◆ What is expected ◆
Lines from the one holding "You are a computer-use" through the end of the entries, inclusive, form the whole output; reproduce them exactly and omit pictures.

◆ Data to examine ◆
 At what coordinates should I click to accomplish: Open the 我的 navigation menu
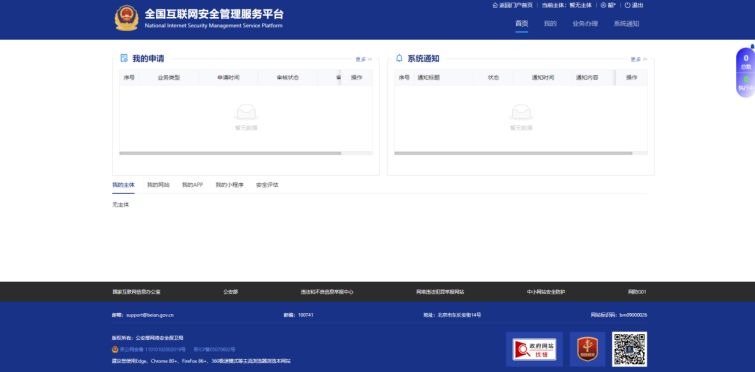pos(550,24)
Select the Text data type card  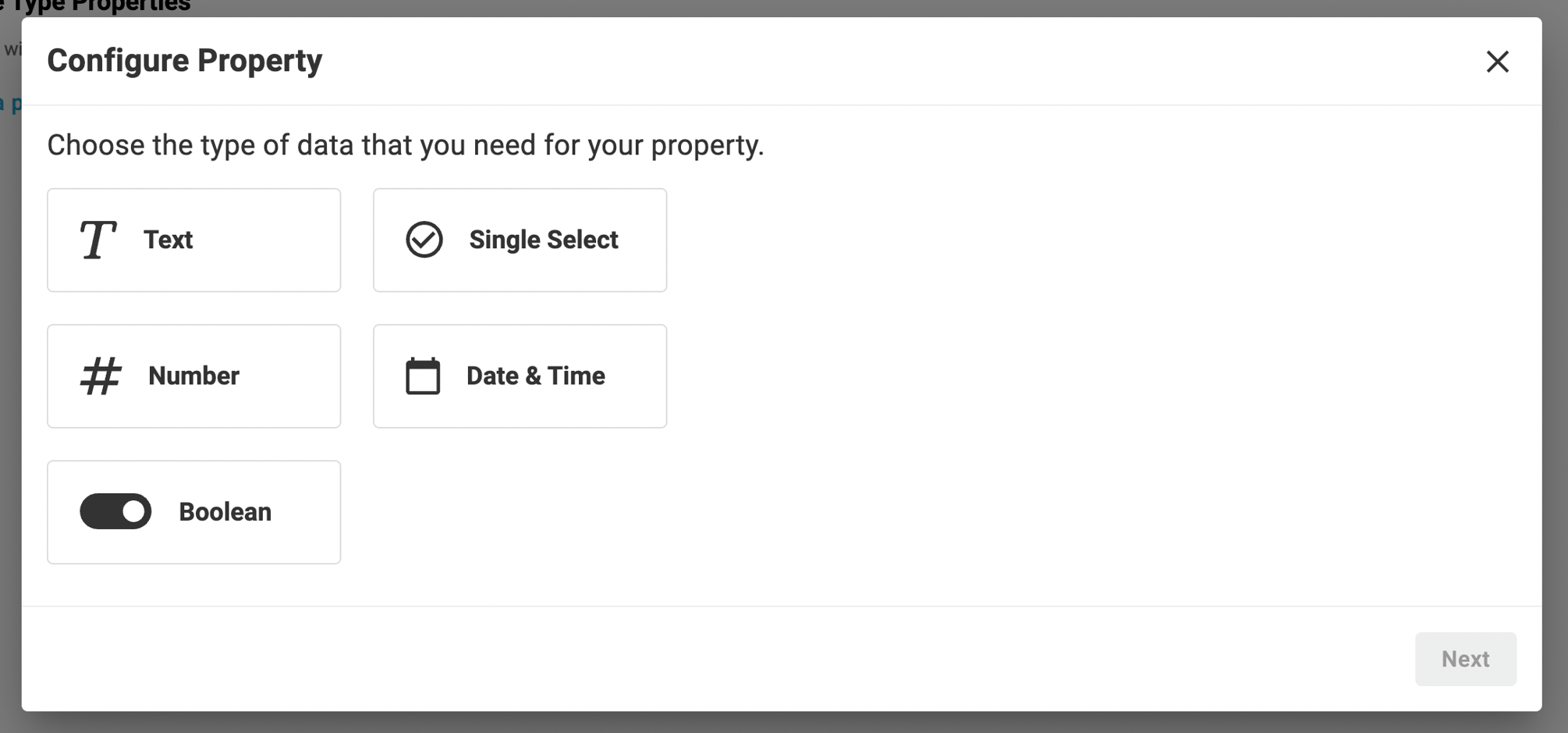[x=193, y=240]
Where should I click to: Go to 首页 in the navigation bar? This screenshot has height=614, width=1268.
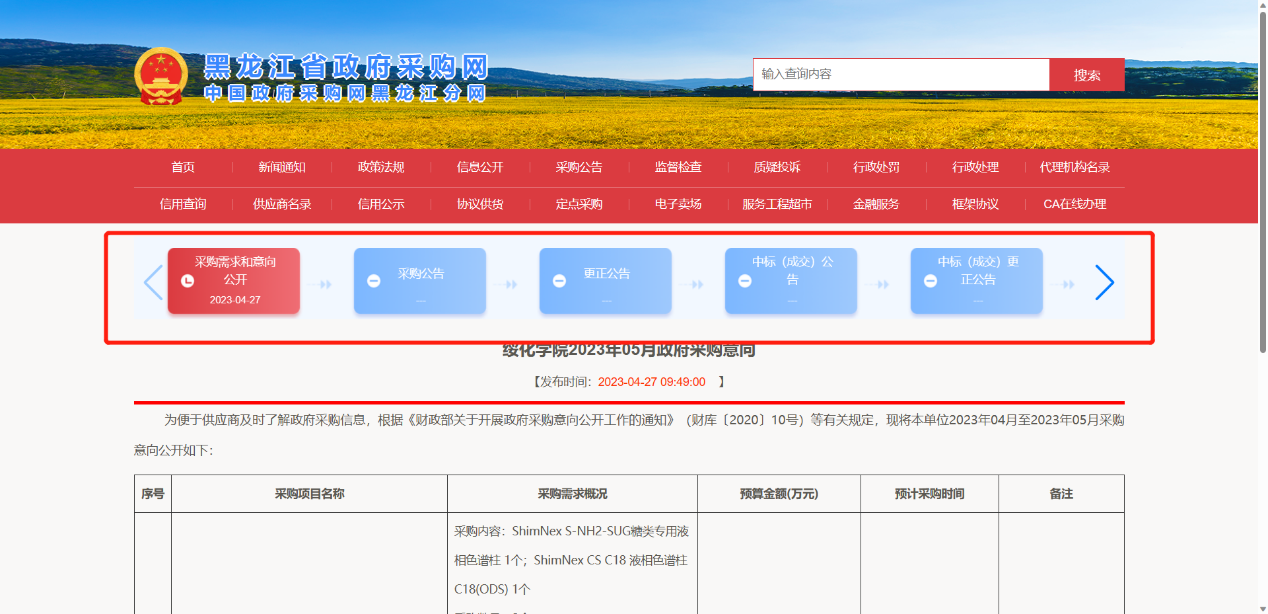pos(183,167)
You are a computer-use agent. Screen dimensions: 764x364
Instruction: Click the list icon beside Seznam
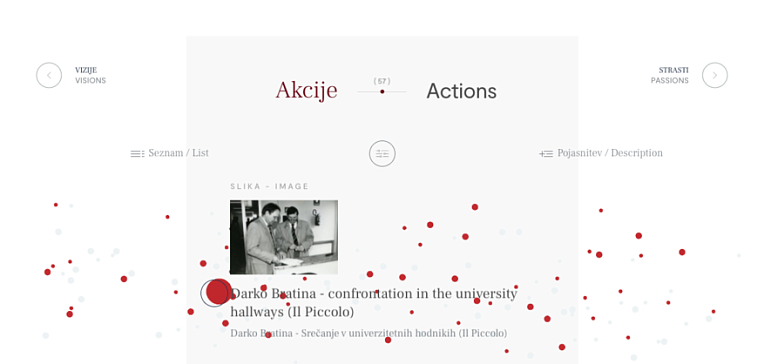[137, 154]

◆ Solution ◆
You are a computer-use agent. Screen dimensions: 764x364
Instruction: Click the list icon beside Seznam
[137, 154]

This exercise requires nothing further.